═══ Testo del documento ═══

Ieri sera il Milan ha sospreso l'Inter con un terribile uno-due di Ibrahimovic, che prima ha ribadito in gol il rigore parato da un grande Handanovic e poi ha chiuso un'azione molto bella di Leao, largo sulla mancina. L'Inter ha reagito già dal primo tempo, bucando la fascia di Calabria per mandare in gol Lukaku, sfiorando anche il pareggio nel finale del primo tempo. Nella seconda metà di gara, Pioli ha tenuto dietro la squadra per far avanzare l'Inter e colpirla di rimessa, mentre Conte ha allungato la squadra per attaccare senza scoprire la difesa. A metà del tempo, Hakimi ha aggirato la difesa del Milan con un movimento da manuale, proponendosi su un lancio dalla trequarti, ma poi ha fallito di testa un gol elementare. Per quanto l'Inter si sia resa ancora pericolosa, la sensazione è che l'Inter abbia detto addio al derby con questo errore. Ci sono, comunque, alcune cose di questo match che vanno scandagliate con attenzione, per evitare i comprensibili, ma facili trionfalismi, che a lungo andare possono compromettere il tantissimo di buono che c'è in questa squadra.

Il gol preso dal Milan è stata l'esatta fotocopia di altri due sui quattro subiti nelle precedenti gare ufficiali. Un avversario galleggia sulla trequarti destra della difesa rossonera, mentre un compagno si sovrappone e fa l'elastico partendo alle sue spalle. Calabria viene bucato senza possibilità di scampo e la palla, tesa rasoterra, perfora come un laser la difesa milanista verso un attaccante che, in qualche maniera, è libero. Nella precedenti occasioni c'era Gabbia, mentre ieri sera no e quindi dobbiamo assolvere il giovane difensore. Forse non è colpa di Calabria, che viene a trovarsi in mezzo a due attaccanti avversari i quali si ritrovano a giocare quasi discesa, però se non ci capisce che questo è un problema cronico, non episodico, prima o poi costerà caro. Va risolto.

Nel secondo tempo, giocatori e tecnico del Milan hanno dato l'impressione di vivere una specie di "Canto di Natale" del grande Dickens, alle prese, come Scrooge, con i propri spettri più che con i giocatori dell'Inter. Erano attenti, di sicuro, ma anche molto tesi, forse troppo rispetto a un avversario forte, che tuttavia nel primo tempo avevano dimostrato di poter affrontare alla pari. E' chiaro, certo, che se non vinci da otto derby di campionato e hai perso gli ultimi quattro, facendoti rimontare da 0-2 nel precedente con un palo con Ibra allo scadere del match, alla fine subentri un certo timore. Come già scritto, il Milan della ripresa è stato visitato dagli spettri del recente passato contro cui ha dovuto combattere per 45' più recupero. Ed è comprensibile che tali spettri abbiano un po' rattrappito le gambe dei giocatori e innervosito Pioli, per cui i rossoneri si sentivano come quel tennista che, lì lì per cogliere una vittoria importante, sente il braccio irrigidirsi. In tal senso, per quanto Conte fosse stato attento a non offrire spazi al contropiede, in diverse occasioni il Milan si è comunque ritrovato in possesso di palla 3 contro 3 o 4 contro 4, sbagliando sempre l'ultima giocata che avrebbe chiuso il derby. Questi fantasmi molesti del recente passato milanista, fatto di sconfitte, hanno pertanto contribuito a tenere in partita i nerazzurri. Ora però che il Milan ha attraversato le sue paure, deve imparare a non averne più, perché per vincere occorre comportarsi come chi si arrampica su una scala altissima e deve evitare di guardare in basso. Nel secondo tempo, invece, il Milan non ha resistito alla tentazione di farlo.

═══

Il tuo obiettivo:
Riscrivi come elenco puntato il paragrafo dell'articolo sul derby che comincia con «Il gol preso dal Milan», mantenendo i fatti principali. I dati sono materiale a sé, separato dall'articolo sul derby.

═══ Materiale raccolto ═══

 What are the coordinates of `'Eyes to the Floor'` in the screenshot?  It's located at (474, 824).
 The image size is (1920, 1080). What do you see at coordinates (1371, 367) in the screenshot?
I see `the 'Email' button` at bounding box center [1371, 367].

═══

Risposta:
- Il gol subito dal Milan è identico ad altri due dei quattro incassati nelle gare ufficiali precedenti.
- Un avversario resta sulla trequarti destra della difesa rossonera, mentre un compagno si sovrappone partendo alle sue spalle.
- Calabria viene superato e un pallone teso rasoterra attraversa la difesa fino a un attaccante libero.
- Nelle occasioni precedenti c'era Gabbia, ieri sera no, quindi il giovane difensore va assolto.
- Forse la colpa non è di Calabria, che si trova in mezzo a due attaccanti avversari.
- Il problema è cronico, non episodico, e va risolto prima che costi caro.